= Abridgement =

Condensing or reduction of a book or other creative work into a shorter form

An abridgement (or abridgment) is a condensing or reduction of a book or other creative work into a shorter form while maintaining the unity of the source. The abridgement can be true to the original work in terms of mood and tone, capturing the parts the abridging author perceives to be most important; it could be a complete parody of the original or it could fall anywhere in between, generally capturing the tone and message of the original author but falling short in some manner or subtly twisting their words and message to favor a different interpretation or agenda.
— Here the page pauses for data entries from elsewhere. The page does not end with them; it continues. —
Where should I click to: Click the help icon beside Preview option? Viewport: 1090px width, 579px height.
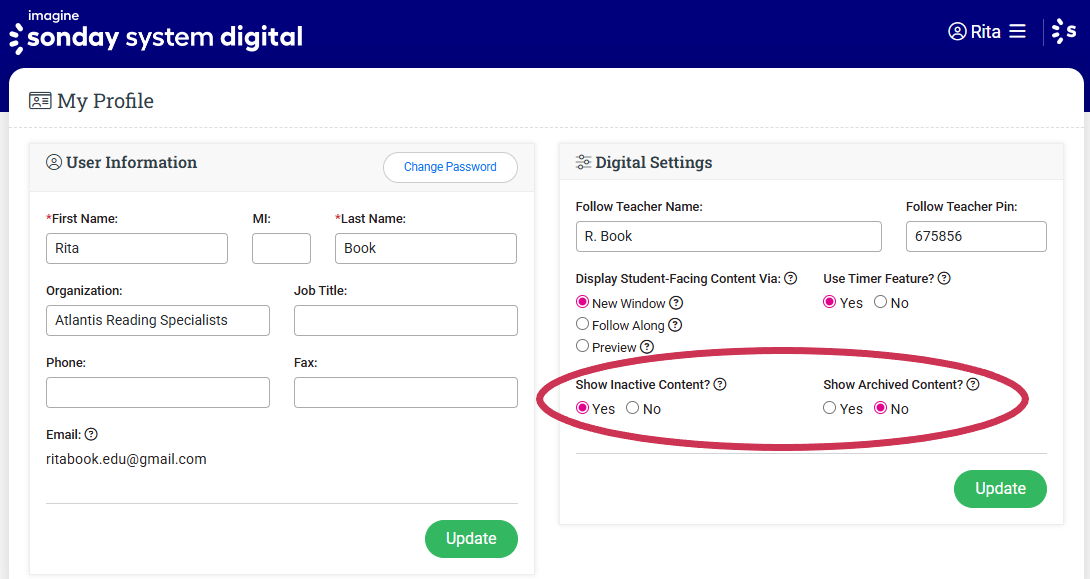pyautogui.click(x=647, y=347)
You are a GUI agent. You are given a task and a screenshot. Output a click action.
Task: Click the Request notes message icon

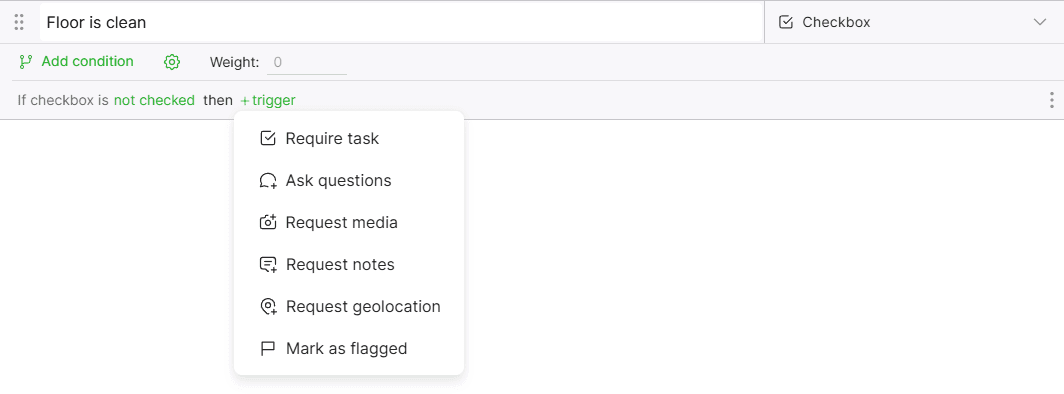[268, 264]
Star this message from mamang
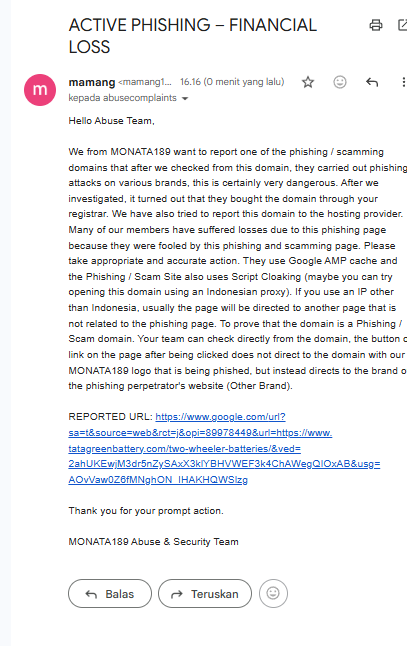The image size is (407, 646). (x=308, y=82)
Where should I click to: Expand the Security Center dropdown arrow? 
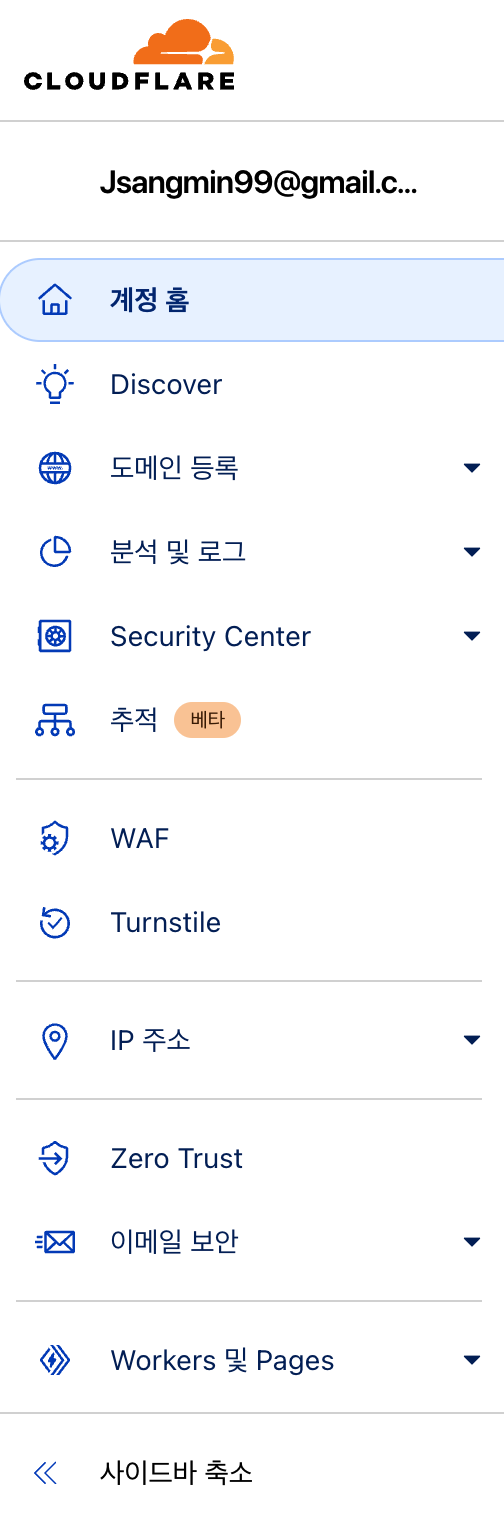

A written work may be abridged to make it more accessible to a wider audience; for example, to make an adaptation of it as an audio book or a television show, to make a more convenient companion to an already-established work or to create a shorter reference version.

Unabridged is the opposite of abridged. A common example is an unabridged dictionary.

==Abridgement for audio==
Abridgement is most often used to adapt a book or film into a narrated audio version. Because books written for adults are generally meant to be read silently to oneself, which is usually much faster than reading aloud, most books can take between 20 and 40 hours to read aloud. Because many audio book listeners are looking to listen to the information in a book more quickly and because of the high cost associated with recording and distributing 40 hours of audio, audio book versions of novels are often produced in an abridged version.

Some party, usually an editor for the book's publishing company, goes through the text of the book and removes elements, notations, references, narratives and sometimes entire scenes from a book that could be considered superfluous to the actual story or focus of the book in order to make its audible reading time shorter. A fully abridged audio book can span as little as 4 hours for a book that would span 20 hours unabridged.

The easiest content of a fiction book to edit out is back story that is often provided for characters or story elements that help support the reality of the story for the reader but fails to provide any narrative to the story itself. For example, a passage such as "John sped away in his automobile, a red 1967 Mustang he'd purchased from a junkyard and spent most of his college years restoring with his father" could be abridged to "John sped away in his automobile, a red 1967 Mustang" or, if context permits, simply "John sped away."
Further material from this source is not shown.